More from the Value Investing Congress…

We’re still following along today, but one of the sessions that intrigued us yesterday was a presentation by Lloyd Khaner called “Management, Management, Management: The Key to Turnarounds”. Since we spend a lot of time paying attention to management-related issues here at footnoted, we listened pretty intently.

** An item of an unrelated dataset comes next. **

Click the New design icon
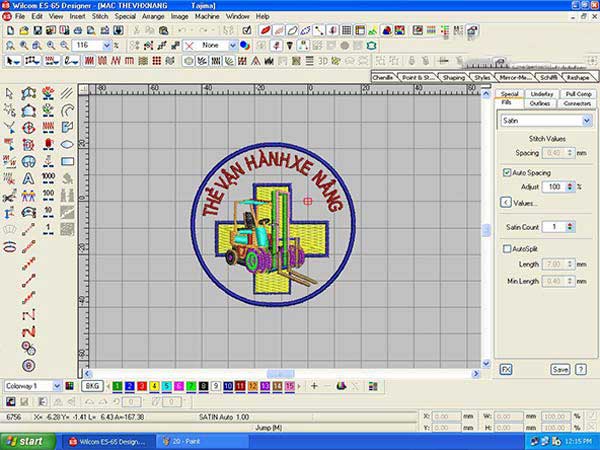 pos(9,31)
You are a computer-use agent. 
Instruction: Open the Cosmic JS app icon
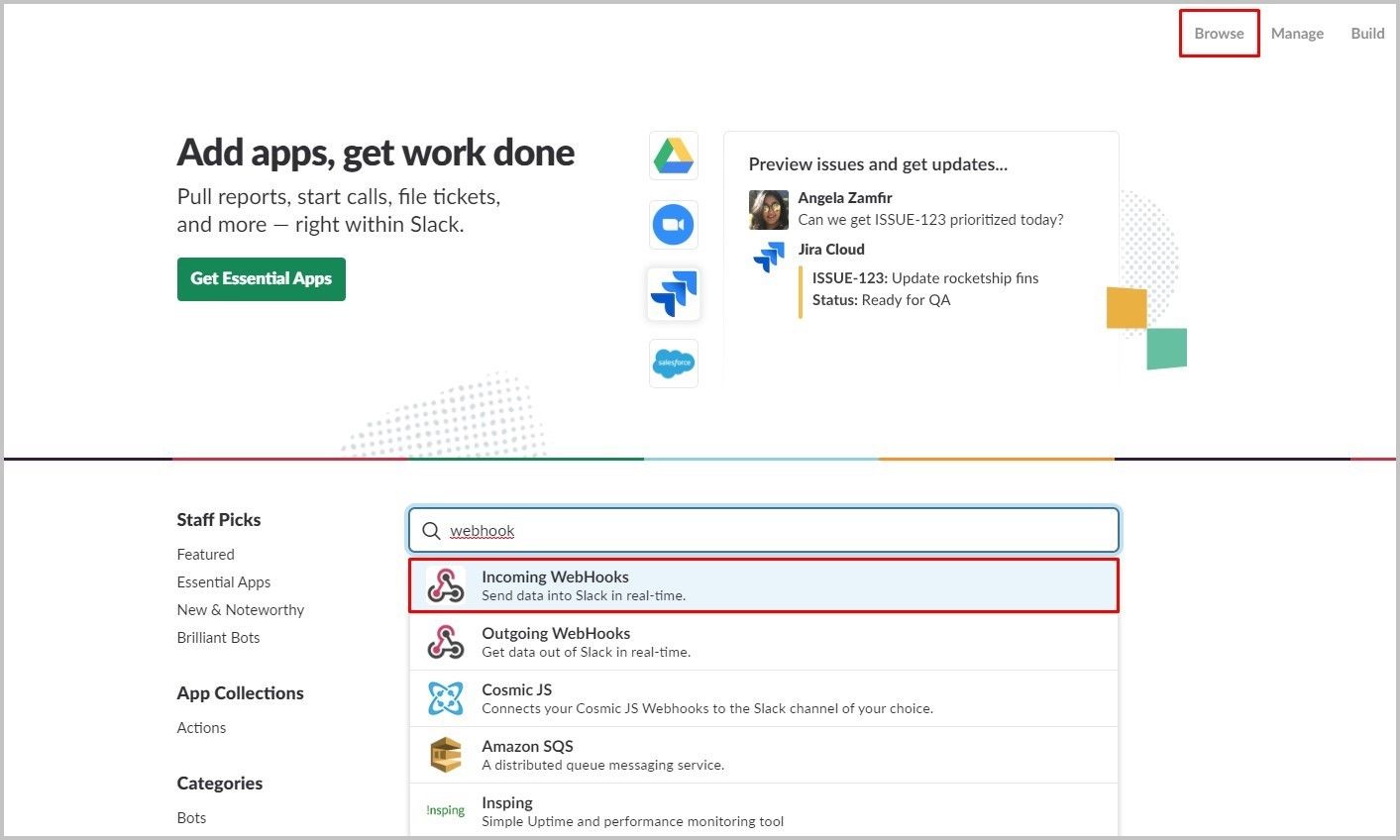pyautogui.click(x=446, y=698)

The basic premise is that good managers surround themselves with good people and that when those good people go off on their own to be top management at other companies, it pays to watch where those people land. One of his top examples was Jim Kilts, who was credited with turning around Gillette, selling it to Procter & Gamble (PG) and collecting close to $200 million in the process. While Kilts’ disciples may have learned good turnaround skills, they also no doubt learned a lot about collecting out-sized pay packages in the process. “We’re looking for a change in management and we start really digging when we find management that seems promising. We like to build CEO family trees.”

When I heard this, I just had to ask the question during the Q&A about Jack Welch’s CEO family tree. Welch, of course, was one of the most celebrated CEOs, probably ever, and some of his proteges didn’t exactly live up to the so-called magic. What about Bob Nardelli, who went on to screw up Home Depot (HD) and Gary Wendt, who worked his magic on Conseco (CNO), I asked. Not exactly a dose of pixie powder, huh, though both executives certainly learned how to enrich themselves in the process!

Khaner laughed at the question and said that GE would not have fit into the model because it was always too much about financial engineering and not about making significant (and often difficult) changes. Indeed! Since we last footnoted GE a year ago, the stock is down about 40%.